**Problem statement**
As the answer, set down the lines below from the one containing "The width and height of the screenshot is (1605, 911)." through the one containing "Click the Lower", exactly and inclusively, and no others.

**Supplied data**
● ● ● ●

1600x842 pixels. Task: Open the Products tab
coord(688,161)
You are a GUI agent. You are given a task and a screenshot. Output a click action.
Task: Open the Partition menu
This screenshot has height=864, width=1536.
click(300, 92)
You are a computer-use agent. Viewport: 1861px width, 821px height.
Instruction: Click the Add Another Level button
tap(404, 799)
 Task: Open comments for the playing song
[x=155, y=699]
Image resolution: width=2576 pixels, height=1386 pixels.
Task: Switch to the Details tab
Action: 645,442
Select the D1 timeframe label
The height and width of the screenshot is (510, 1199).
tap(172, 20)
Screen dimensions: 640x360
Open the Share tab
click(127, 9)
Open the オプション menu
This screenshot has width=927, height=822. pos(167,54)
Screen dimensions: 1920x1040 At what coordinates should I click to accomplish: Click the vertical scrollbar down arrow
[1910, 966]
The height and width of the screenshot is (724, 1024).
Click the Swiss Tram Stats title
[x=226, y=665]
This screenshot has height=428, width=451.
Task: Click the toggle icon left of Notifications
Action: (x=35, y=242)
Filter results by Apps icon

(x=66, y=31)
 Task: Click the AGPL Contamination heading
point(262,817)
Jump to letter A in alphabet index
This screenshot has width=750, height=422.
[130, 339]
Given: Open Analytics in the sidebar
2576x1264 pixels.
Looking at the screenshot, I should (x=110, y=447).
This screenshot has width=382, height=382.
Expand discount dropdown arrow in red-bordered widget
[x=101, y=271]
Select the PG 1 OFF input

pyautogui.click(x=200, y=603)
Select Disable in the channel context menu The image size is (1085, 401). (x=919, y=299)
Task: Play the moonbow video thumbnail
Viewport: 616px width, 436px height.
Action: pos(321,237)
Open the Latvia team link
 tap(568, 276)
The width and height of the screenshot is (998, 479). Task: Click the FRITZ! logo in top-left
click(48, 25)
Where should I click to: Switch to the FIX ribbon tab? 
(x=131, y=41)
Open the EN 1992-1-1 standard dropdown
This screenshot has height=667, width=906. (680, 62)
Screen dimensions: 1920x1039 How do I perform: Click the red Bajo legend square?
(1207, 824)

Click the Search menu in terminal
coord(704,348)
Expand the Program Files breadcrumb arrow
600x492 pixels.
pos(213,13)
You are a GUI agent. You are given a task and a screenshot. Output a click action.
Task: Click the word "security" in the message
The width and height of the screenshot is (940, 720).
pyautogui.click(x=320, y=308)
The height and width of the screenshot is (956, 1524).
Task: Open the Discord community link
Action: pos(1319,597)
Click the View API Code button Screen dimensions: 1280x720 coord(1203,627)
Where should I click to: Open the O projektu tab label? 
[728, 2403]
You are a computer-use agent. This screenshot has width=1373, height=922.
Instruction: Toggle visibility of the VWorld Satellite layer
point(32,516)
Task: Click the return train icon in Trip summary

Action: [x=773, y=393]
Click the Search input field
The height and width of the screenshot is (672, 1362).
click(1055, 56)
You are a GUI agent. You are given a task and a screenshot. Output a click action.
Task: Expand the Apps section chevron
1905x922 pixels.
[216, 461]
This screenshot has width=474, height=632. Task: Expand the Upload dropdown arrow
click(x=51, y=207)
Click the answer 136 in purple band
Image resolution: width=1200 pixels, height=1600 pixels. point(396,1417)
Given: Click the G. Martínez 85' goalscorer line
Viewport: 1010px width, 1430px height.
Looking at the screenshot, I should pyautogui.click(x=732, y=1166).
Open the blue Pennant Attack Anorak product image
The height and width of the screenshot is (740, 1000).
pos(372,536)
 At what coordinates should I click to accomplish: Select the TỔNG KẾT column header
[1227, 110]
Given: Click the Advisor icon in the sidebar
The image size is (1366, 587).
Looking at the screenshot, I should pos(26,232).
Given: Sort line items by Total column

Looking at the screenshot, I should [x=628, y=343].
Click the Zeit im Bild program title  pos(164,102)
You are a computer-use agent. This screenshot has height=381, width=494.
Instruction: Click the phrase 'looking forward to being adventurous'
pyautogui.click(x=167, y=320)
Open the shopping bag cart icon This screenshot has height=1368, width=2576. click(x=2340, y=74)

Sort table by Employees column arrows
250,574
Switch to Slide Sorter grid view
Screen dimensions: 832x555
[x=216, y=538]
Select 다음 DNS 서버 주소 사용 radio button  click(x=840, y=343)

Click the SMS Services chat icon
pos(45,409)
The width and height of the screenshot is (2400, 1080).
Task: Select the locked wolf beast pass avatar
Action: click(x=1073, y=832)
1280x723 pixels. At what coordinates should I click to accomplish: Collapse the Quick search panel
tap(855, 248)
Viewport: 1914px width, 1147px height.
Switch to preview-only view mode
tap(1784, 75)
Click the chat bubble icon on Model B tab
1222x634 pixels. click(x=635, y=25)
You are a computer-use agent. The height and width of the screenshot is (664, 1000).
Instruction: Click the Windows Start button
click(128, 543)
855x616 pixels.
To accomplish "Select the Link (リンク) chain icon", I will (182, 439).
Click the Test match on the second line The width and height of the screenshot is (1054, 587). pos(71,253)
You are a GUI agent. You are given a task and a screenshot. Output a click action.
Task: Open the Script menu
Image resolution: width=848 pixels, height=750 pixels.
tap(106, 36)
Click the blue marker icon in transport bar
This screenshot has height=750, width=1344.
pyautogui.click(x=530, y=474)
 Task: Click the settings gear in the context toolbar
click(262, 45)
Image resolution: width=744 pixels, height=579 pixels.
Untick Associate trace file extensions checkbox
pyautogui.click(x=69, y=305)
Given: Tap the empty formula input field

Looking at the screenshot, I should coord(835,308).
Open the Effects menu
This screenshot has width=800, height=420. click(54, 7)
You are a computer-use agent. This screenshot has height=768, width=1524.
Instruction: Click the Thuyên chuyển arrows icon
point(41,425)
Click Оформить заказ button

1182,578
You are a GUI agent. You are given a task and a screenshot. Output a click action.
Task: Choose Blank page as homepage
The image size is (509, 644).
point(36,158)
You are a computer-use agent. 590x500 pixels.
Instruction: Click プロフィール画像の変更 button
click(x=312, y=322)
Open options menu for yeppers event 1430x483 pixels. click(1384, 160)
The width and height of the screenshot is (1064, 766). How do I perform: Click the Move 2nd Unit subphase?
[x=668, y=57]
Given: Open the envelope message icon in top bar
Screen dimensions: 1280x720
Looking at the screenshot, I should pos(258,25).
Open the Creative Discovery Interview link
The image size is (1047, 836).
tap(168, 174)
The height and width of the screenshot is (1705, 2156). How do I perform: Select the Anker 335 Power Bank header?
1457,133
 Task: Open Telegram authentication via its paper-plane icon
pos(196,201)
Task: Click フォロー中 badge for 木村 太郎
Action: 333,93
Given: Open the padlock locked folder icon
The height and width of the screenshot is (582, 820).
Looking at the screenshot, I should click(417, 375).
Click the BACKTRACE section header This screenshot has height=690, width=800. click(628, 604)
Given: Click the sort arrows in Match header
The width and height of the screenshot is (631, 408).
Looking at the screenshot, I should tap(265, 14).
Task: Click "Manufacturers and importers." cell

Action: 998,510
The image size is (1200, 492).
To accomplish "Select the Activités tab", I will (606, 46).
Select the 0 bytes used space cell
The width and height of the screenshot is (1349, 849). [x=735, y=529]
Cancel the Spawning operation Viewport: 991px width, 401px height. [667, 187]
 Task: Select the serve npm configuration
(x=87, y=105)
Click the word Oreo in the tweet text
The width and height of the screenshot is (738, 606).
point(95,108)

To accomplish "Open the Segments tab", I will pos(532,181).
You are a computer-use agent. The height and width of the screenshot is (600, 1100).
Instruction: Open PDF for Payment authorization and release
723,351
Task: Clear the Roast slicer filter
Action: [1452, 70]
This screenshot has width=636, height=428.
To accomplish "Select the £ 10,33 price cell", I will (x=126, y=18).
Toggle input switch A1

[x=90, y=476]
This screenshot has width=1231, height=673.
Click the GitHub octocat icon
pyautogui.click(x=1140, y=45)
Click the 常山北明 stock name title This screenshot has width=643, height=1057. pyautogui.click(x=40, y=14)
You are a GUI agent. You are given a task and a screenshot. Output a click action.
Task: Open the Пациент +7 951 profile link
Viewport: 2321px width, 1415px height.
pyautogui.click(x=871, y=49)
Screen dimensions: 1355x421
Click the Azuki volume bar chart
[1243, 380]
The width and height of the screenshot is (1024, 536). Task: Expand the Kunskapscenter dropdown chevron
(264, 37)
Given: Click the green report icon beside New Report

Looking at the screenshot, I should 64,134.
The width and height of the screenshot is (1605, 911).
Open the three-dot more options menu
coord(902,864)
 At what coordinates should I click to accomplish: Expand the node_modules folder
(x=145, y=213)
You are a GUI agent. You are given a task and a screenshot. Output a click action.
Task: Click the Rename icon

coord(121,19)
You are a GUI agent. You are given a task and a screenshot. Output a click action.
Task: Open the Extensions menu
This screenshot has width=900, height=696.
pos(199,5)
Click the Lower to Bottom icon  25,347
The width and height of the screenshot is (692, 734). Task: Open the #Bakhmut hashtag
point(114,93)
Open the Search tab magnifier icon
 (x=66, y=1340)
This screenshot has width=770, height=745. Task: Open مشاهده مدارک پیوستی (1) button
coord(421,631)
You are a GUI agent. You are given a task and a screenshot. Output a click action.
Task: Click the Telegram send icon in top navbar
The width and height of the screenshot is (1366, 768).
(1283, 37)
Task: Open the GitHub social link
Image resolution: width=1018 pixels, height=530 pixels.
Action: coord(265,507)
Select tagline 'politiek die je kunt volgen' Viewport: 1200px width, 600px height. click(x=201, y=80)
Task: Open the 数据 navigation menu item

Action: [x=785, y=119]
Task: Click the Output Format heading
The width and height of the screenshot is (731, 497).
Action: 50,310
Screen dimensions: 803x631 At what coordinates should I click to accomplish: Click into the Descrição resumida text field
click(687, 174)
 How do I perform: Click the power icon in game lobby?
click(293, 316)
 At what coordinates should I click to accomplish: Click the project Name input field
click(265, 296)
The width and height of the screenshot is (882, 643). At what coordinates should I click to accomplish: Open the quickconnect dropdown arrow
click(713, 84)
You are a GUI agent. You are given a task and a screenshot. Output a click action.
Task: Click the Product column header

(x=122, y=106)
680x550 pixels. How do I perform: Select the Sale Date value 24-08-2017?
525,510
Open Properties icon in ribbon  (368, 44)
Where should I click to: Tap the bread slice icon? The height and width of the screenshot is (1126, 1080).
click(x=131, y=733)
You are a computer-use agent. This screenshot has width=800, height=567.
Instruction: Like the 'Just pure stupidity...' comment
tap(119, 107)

● ● ● ●

**Exercise answer**
The width and height of the screenshot is (1605, 911).
Open the three-dot more options menu
coord(902,864)
 At what coordinates should I click to accomplish: Expand the node_modules folder
(x=145, y=213)
You are a GUI agent. You are given a task and a screenshot. Output a click action.
Task: Click the Rename icon

coord(121,19)
You are a GUI agent. You are given a task and a screenshot. Output a click action.
Task: Open the Extensions menu
This screenshot has width=900, height=696.
pos(199,5)
Click the Lower to Bottom icon  25,347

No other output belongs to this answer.